[[ Quoted passage, beginning ]]
Stop Multitasking. Parallel Agent Workflows Are Making You Slower And Burning You Out
You’re waiting 60 seconds for your model to respond, watching the spinner, fingers drumming. It feels like wasted time. So when Conductor and Cursor 3 say “run other agents in parallel while you wait,” it sounds right. Keep your hands moving. Don’t sit idle. But you’re fragmenting yourself across five problem spaces while your attention thrashes between them. You’re managing anxiety, not producing work.
I’ve had Claude Code Max since launch. I’ve been on Conductor since the alpha. Cursor 3 shipped this week with “run many agents in parallel” as a headline feature. JetBrains Air launched last month with the same pitch. I ran at parallel workflows for months. Isolated worktrees, different tasks, one dashboard.
I was faster single-threaded.
The speed tax: model anxiety in numbers
When you default to Opus because you’re not confident Haiku will catch the edge case, you wait 50-80 seconds for a response. That dead time feels wasted. Conductor and Cursor 3 say: fill it with another agent. Haiku is 3-4x faster than Opus for typical coding tasks. You’re paying a 3x latency tax. But the tax costs more than seconds.
[[ Quoted passage, end ]]
Exercise objective
Write out the whole post above on parallel agent workflows, word for word. The lines have no role in this exercise.
[[ Data extract, beginning ]]
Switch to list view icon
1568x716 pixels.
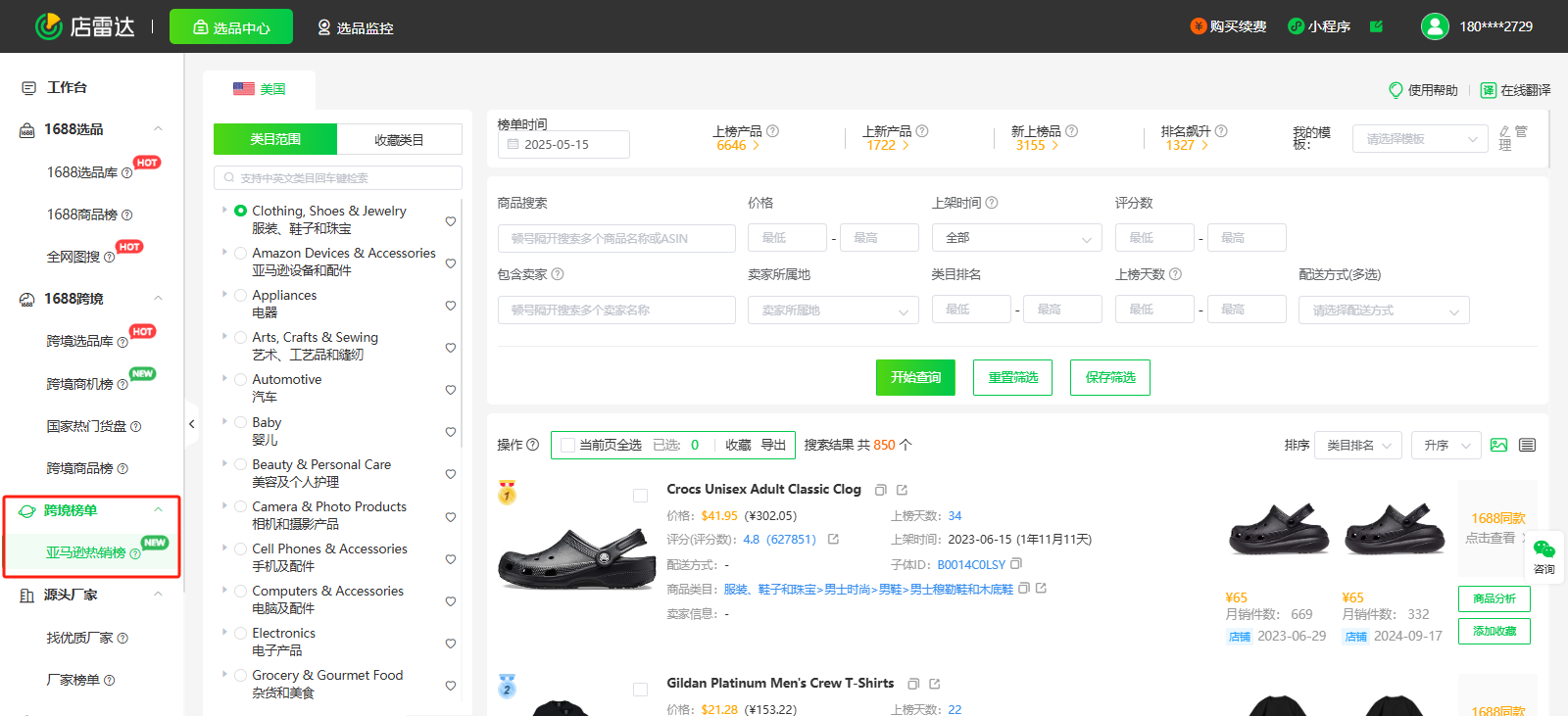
[[ Data extract, end ]]
[[ Data extract, beginning ]]
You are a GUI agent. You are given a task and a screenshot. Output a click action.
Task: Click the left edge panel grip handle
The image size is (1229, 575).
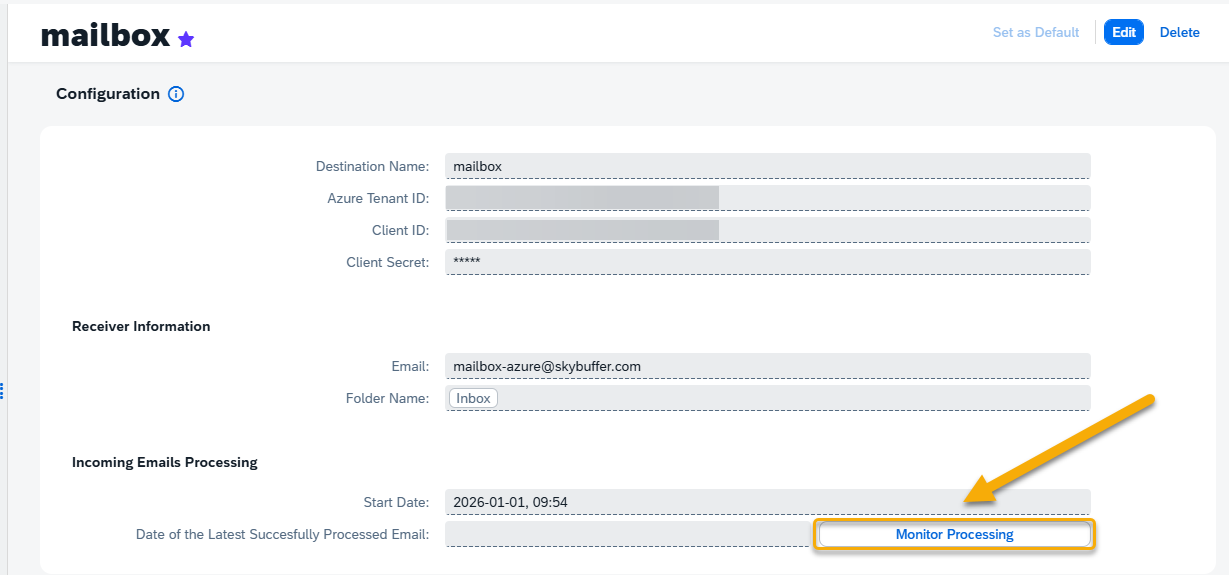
[[ Data extract, end ]]
Result below
Stop Multitasking. Parallel Agent Workflows Are Making You Slower And Burning You Out
You’re waiting 60 seconds for your model to respond, watching the spinner, fingers drumming. It feels like wasted time. So when Conductor and Cursor 3 say “run other agents in parallel while you wait,” it sounds right. Keep your hands moving. Don’t sit idle. But you’re fragmenting yourself across five problem spaces while your attention thrashes between them. You’re managing anxiety, not producing work.
I’ve had Claude Code Max since launch. I’ve been on Conductor since the alpha. Cursor 3 shipped this week with “run many agents in parallel” as a headline feature. JetBrains Air launched last month with the same pitch. I ran at parallel workflows for months. Isolated worktrees, different tasks, one dashboard.
I was faster single-threaded.
The speed tax: model anxiety in numbers
When you default to Opus because you’re not confident Haiku will catch the edge case, you wait 50-80 seconds for a response. That dead time feels wasted. Conductor and Cursor 3 say: fill it with another agent. Haiku is 3-4x faster than Opus for typical coding tasks. You’re paying a 3x latency tax. But the tax costs more than seconds.